You might leave Gaza, but Gaza never leaves you
I was looking for a room in London to spend spring break while doing research studies at Oxford University. I called a friend to ask if he knew of any rooms I could rent in central London. Luckily, he said he had a spare room that I could use.
As he was speaking to me on the phone, his partner told him that the room he is talking about doesn’t have any hot water.
I was expecting a lot more of myself, but a year in Europe showed me just how fragile I am
"Oh don’t worry," he explained to her. "Abeer is from Gaza."
I burst into laughter for a while, and then I asked him if the room actually did have electricity.
"Yes," he answered. "It’s not typically Gaza life in the room.”
Not too long after I hung up, I started thinking about how high people's expectations are that those of us coming from Gaza can endure hardship. Why? Because we survived three wars, one street battle, 10 years of siege and denial of access in and out of Gaza freely.
But the truth is that their expectations should be extremely low because someone like me, who decided to leave all of these painful details behind, is no longer ready to endure any more painful details. I was expecting a lot more of myself, but a year in Europe showed me just how fragile I am.
Back in Gaza, I remember a Palestinian friend of mine coming to the enclave for the first time to do some work. We were hanging out a lot, and she would scream every time she would hear a “little” explosion sound. I would just keep typing on my laptop.
“Abeer, are you waiting for the explosion to be just the next door so you can hear it?” she asked.

## Stored data

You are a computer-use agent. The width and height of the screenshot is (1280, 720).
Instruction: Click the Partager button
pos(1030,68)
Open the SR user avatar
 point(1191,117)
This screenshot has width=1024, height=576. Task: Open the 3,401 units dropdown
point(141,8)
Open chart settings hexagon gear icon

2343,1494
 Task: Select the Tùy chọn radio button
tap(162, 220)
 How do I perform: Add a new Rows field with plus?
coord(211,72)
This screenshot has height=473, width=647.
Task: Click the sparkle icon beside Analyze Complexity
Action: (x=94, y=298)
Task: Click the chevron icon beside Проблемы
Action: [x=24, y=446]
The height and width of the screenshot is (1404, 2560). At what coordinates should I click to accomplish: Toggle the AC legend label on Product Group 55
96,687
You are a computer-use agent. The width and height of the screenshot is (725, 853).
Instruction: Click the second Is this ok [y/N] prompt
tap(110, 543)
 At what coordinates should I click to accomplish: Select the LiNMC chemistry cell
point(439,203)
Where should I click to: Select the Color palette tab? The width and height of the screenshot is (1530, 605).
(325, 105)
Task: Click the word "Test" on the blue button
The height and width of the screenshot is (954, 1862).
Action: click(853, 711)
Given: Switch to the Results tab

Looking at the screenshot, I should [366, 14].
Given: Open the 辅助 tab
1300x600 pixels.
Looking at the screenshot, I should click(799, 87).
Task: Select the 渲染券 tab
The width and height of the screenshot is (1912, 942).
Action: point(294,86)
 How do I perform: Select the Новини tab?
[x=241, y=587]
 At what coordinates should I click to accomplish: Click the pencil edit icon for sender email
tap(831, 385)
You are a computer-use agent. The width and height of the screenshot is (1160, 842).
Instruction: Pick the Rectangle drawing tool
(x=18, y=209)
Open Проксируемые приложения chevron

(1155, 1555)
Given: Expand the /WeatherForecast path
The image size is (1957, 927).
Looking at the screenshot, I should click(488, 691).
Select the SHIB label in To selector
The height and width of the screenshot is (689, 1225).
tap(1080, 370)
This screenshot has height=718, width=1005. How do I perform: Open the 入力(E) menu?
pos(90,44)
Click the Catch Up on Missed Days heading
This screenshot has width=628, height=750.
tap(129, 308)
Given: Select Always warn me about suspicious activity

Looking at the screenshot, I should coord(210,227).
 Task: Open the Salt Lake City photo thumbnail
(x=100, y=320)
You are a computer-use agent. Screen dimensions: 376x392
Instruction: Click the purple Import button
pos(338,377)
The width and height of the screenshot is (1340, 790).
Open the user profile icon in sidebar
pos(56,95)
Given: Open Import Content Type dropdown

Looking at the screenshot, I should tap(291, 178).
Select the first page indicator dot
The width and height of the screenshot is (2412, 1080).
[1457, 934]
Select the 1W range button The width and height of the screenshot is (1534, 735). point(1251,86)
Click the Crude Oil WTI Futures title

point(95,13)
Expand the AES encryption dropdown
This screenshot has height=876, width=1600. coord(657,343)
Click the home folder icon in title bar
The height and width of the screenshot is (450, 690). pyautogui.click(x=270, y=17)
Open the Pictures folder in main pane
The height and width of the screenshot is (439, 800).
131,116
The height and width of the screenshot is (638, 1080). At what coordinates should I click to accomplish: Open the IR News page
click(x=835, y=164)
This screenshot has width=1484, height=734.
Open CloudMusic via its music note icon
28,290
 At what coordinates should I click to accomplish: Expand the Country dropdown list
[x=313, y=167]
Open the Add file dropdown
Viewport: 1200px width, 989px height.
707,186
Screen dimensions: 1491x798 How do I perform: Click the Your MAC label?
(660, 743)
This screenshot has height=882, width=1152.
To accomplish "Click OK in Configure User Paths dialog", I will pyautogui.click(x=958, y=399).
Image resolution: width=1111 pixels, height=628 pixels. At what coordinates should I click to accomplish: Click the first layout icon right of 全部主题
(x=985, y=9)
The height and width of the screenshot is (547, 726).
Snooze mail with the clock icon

## Objectives
1 – Could you repeat, word for word, the part of the essay about leaving Gaza starting with "As he was speaking" and going on through "did have electricity."?
2 – How would the essay about leaving Gaza go on after its last line? Write what follows.

## Exercise answers
1 –
As he was speaking to me on the phone, his partner told him that the room he is talking about doesn’t have any hot water.
I was expecting a lot more of myself, but a year in Europe showed me just how fragile I am
"Oh don’t worry," he explained to her. "Abeer is from Gaza."
I burst into laughter for a while, and then I asked him if the room actually did have electricity.

2 –
“Yes, exactly, otherwise I will be doing nothing but following explosions," I told her.
That how it was when I was back in Gaza; the reality was harsh, and the sound of explosions became a daily part of my routine.
But when I first moved to Europe, a mere thunderstorm would make my blood run cold, a commercial airplane would scare me so much that I would hide, and a door being slammed strongly made me lean to the ground to try to protect myself.
Someone once asked me, “How does it feel to live in such a safe country like Germany after being in Gaza?” I told him that I don’t really feel safe anywhere in the world; bloody and violent memories never leave me, not when I am awake nor when I am sleeping.
'The place that killed dreams'
Before I left Gaza, I made a decision that I would deactivate my social media accounts once I crossed the Israeli checkpoint of Erez because I didn't want to know anything about Gaza any more. I always thought of Gaza as the place that killed dreams before they were born. I felt like it was too small to have me.
But the complete opposite happened when I departed. I followed more local news agencies. I became a part of more WhatsApp groups, so I could stay up-to-date with everything happening in Gaza.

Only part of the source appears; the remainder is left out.